Task brief:
Produce as output only the lines below starting at the line with "This screenshot has width=1338, height=1067." and continuing through the line with "Tap the Une", each one exactly as written.

Dataset:
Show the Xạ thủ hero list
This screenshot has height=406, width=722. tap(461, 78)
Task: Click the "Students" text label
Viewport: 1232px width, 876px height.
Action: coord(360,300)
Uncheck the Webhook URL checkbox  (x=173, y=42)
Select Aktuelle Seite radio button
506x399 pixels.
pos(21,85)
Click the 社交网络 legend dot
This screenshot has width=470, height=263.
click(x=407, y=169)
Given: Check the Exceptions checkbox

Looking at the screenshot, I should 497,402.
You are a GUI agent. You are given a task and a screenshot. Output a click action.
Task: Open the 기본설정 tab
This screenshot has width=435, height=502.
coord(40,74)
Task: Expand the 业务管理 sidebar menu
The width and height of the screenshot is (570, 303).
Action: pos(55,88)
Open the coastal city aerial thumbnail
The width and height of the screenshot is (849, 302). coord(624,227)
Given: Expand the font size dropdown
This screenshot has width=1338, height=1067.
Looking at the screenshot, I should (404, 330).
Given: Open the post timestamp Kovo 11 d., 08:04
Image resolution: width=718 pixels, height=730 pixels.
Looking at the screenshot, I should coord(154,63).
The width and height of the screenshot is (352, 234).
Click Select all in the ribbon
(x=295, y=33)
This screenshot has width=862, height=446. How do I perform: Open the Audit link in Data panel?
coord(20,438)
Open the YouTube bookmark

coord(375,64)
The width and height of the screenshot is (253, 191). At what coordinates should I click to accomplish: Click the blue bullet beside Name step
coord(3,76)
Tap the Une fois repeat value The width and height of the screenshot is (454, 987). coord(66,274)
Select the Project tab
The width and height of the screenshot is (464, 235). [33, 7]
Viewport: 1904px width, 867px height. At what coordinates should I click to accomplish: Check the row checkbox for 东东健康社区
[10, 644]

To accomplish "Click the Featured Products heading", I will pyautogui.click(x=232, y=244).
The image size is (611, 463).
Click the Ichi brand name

Output for this task:
This screenshot has width=1338, height=1067.
Looking at the screenshot, I should (404, 330).
Given: Open the post timestamp Kovo 11 d., 08:04
Image resolution: width=718 pixels, height=730 pixels.
Looking at the screenshot, I should coord(154,63).
The width and height of the screenshot is (352, 234).
Click Select all in the ribbon
(x=295, y=33)
This screenshot has width=862, height=446. How do I perform: Open the Audit link in Data panel?
coord(20,438)
Open the YouTube bookmark

coord(375,64)
The width and height of the screenshot is (253, 191). At what coordinates should I click to accomplish: Click the blue bullet beside Name step
coord(3,76)
Tap the Une fois repeat value The width and height of the screenshot is (454, 987). coord(66,274)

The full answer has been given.